• SET PROBLEM:
Please print every one of the records below word for word, keeping each line as it stands.

• SUPPLIED DATA:
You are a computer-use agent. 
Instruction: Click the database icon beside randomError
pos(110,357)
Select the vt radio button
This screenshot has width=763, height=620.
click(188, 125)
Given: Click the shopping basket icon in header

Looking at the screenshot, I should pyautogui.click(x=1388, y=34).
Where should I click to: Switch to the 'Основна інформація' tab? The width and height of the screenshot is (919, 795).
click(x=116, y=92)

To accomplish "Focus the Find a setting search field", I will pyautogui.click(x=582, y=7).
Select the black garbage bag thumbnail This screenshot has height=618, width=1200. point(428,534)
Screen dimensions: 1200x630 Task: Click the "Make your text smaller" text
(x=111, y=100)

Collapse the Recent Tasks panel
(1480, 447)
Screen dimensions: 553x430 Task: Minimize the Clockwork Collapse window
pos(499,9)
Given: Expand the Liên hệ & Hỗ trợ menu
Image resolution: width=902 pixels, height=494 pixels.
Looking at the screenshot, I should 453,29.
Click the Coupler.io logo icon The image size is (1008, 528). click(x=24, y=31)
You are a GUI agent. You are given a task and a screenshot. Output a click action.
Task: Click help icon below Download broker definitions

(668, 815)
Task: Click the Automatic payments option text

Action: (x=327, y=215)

• CORRECT ANSWER:
You are a computer-use agent. 
Instruction: Click the database icon beside randomError
pos(110,357)
Select the vt radio button
This screenshot has width=763, height=620.
click(188, 125)
Given: Click the shopping basket icon in header

Looking at the screenshot, I should pyautogui.click(x=1388, y=34).
Where should I click to: Switch to the 'Основна інформація' tab? The width and height of the screenshot is (919, 795).
click(x=116, y=92)

To accomplish "Focus the Find a setting search field", I will pyautogui.click(x=582, y=7).
Select the black garbage bag thumbnail This screenshot has height=618, width=1200. point(428,534)
Screen dimensions: 1200x630 Task: Click the "Make your text smaller" text
(x=111, y=100)

Collapse the Recent Tasks panel
(1480, 447)
Screen dimensions: 553x430 Task: Minimize the Clockwork Collapse window
pos(499,9)
Given: Expand the Liên hệ & Hỗ trợ menu
Image resolution: width=902 pixels, height=494 pixels.
Looking at the screenshot, I should 453,29.
Click the Coupler.io logo icon The image size is (1008, 528). click(x=24, y=31)
You are a GUI agent. You are given a task and a screenshot. Output a click action.
Task: Click help icon below Download broker definitions

(668, 815)
Task: Click the Automatic payments option text

Action: (x=327, y=215)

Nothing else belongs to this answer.